The dimensions that minimize the cost of materials for the cylinders have radii of about 3.628 cm and heights of about 7.256 cm.

Step-by-step explanation:

A cylindrical can holds 300 cubic centimeters, and we want to find the dimensions that minimize the cost for materials: that is, the dimensions that minimize the surface area.

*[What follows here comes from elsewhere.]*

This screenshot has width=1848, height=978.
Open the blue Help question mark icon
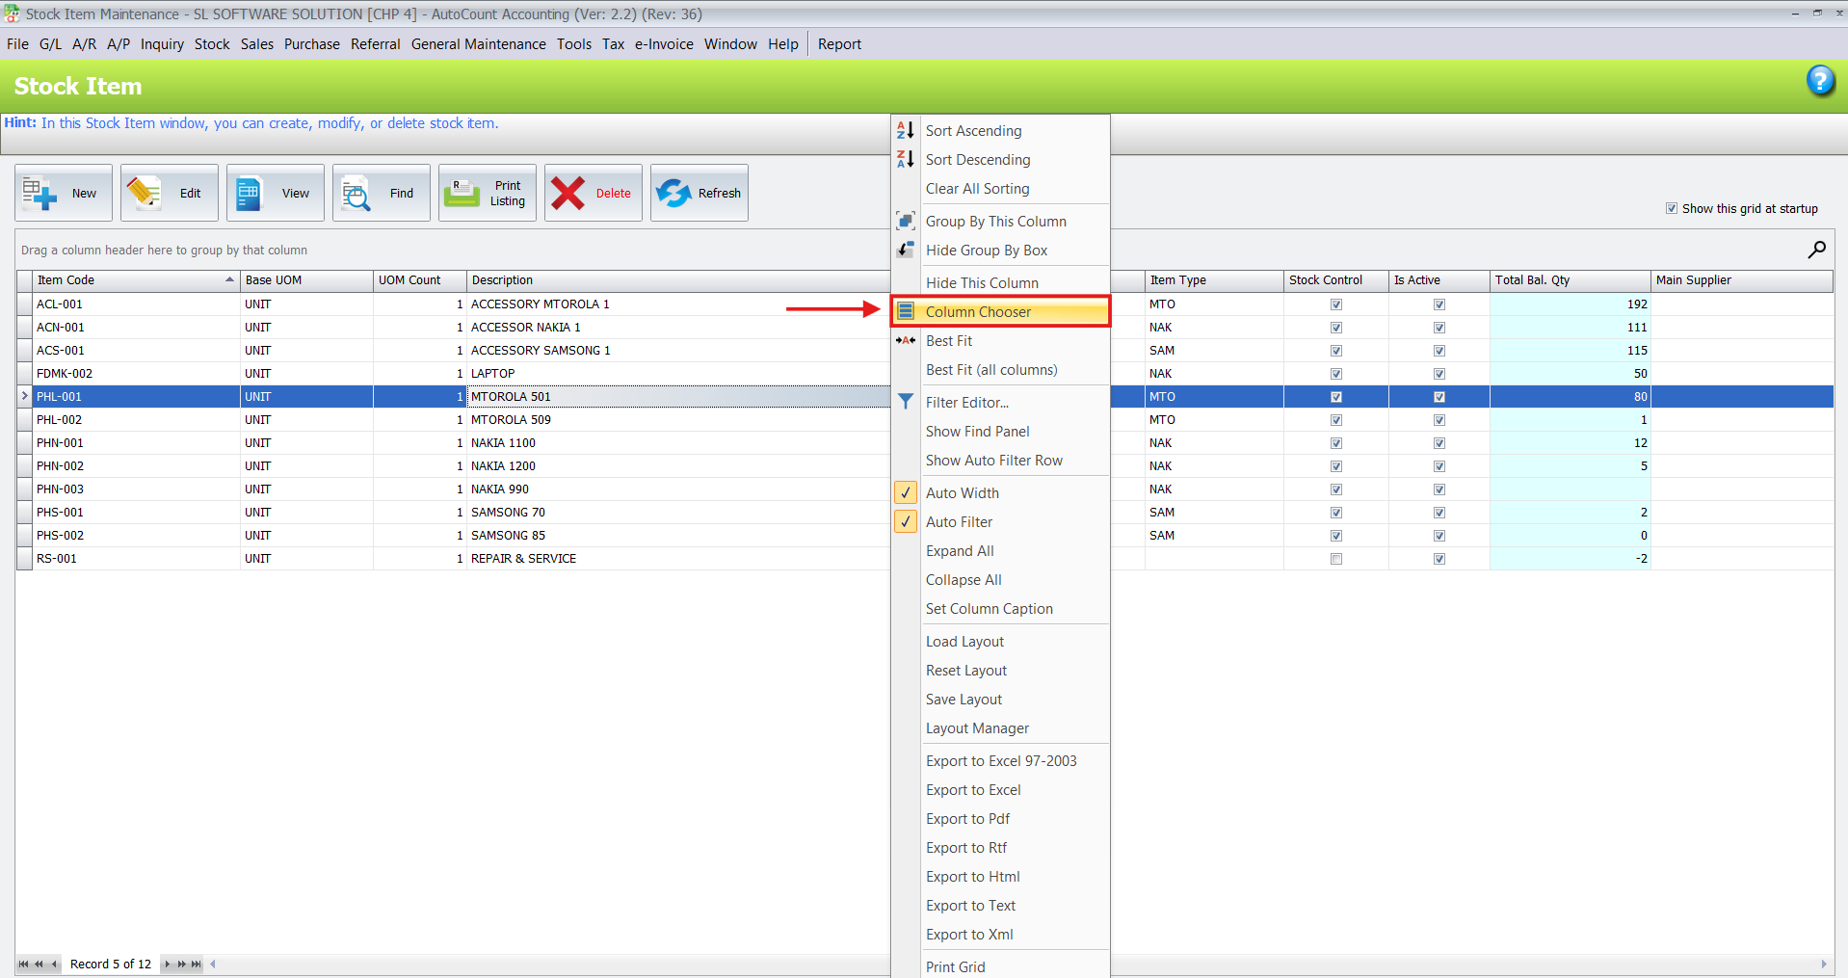1819,81
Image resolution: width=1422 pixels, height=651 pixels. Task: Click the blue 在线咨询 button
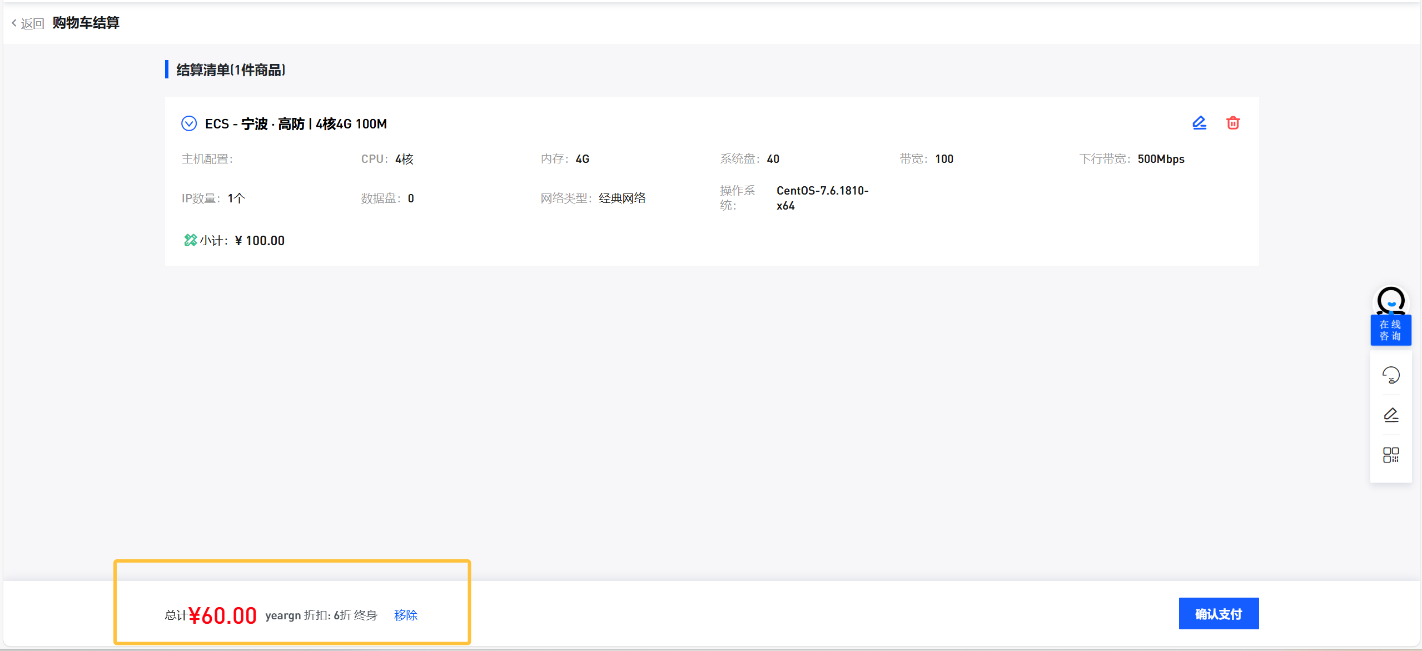pos(1390,330)
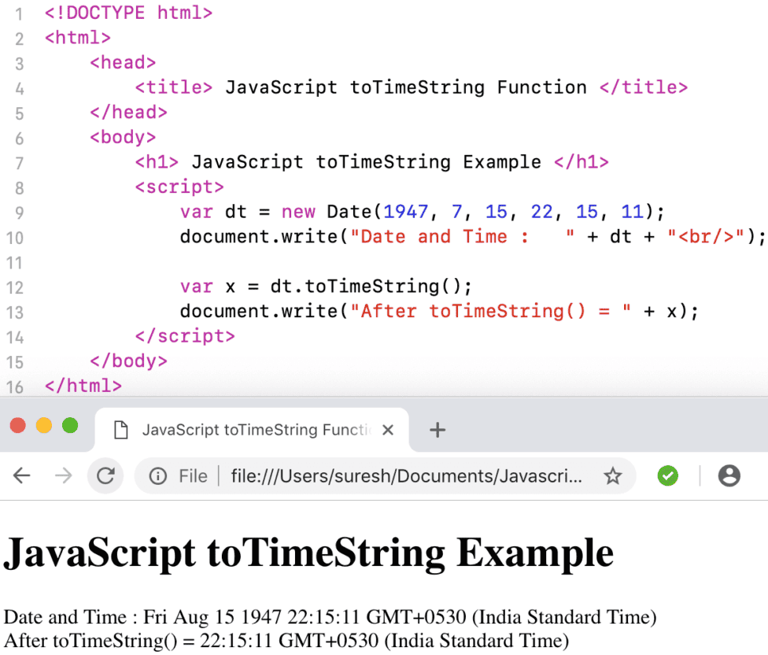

Recall that the volume for a cylinder is given by:

$\displaystyle V = \pi r^2h$

Substitute:

$\displaystyle (300) = \pi r^2 h$

Solve for h:

$\displaystyle \frac{300}{\pi r^2} = h$

Recall that the surface area of a cylinder is given by:

$\displaystyle A = 2\pi r^2 + 2\pi rh$

We want to minimize this equation. To do so, we can find its critical points, since extrema (minima and maxima) occur at critical points.

First, substitute for h.

$\displaystyle \begin{aligned} A &= 2\pi r^2 + 2\pi r\left(\frac{300}{\pi r^2}\right) \\ \\ &=2\pi r^2 + \frac{600}{ r} \end{aligned}$

Find its derivative:

$\displaystyle A' = 4\pi r - \frac{600}{r^2}$

Solve for its zero(s):

$\displaystyle \begin{aligned} (0) &= 4\pi r - \frac{600}{r^2} \\ \\ 4\pi r - \frac{600}{r^2} &= 0 \\ \\ 4\pi r^3 - 600 &= 0 \\ \\ \pi r^3 &= 150 \\ \\ r &= \sqrt[3]{\frac{150}{\pi}} \approx 3.628\text{ cm}\end{aligned}$

Hence, the radius that minimizes the surface area will be about 3.628 centimeters.

Then the height will be:

$\displaystyle \begin{aligned} h&= \frac{300}{\pi\left( \sqrt[3]{\dfrac{150}{\pi}}\right)^2} \\ \\ &= \frac{60}{\pi \sqrt[3]{\dfrac{180}{\pi^2}}}\approx 7.25 6\text{ cm} \end{aligned}$

In conclusion, the dimensions that minimize the cost of materials for the cylinders have radii of about 3.628 cm and heights of about 7.256 cm.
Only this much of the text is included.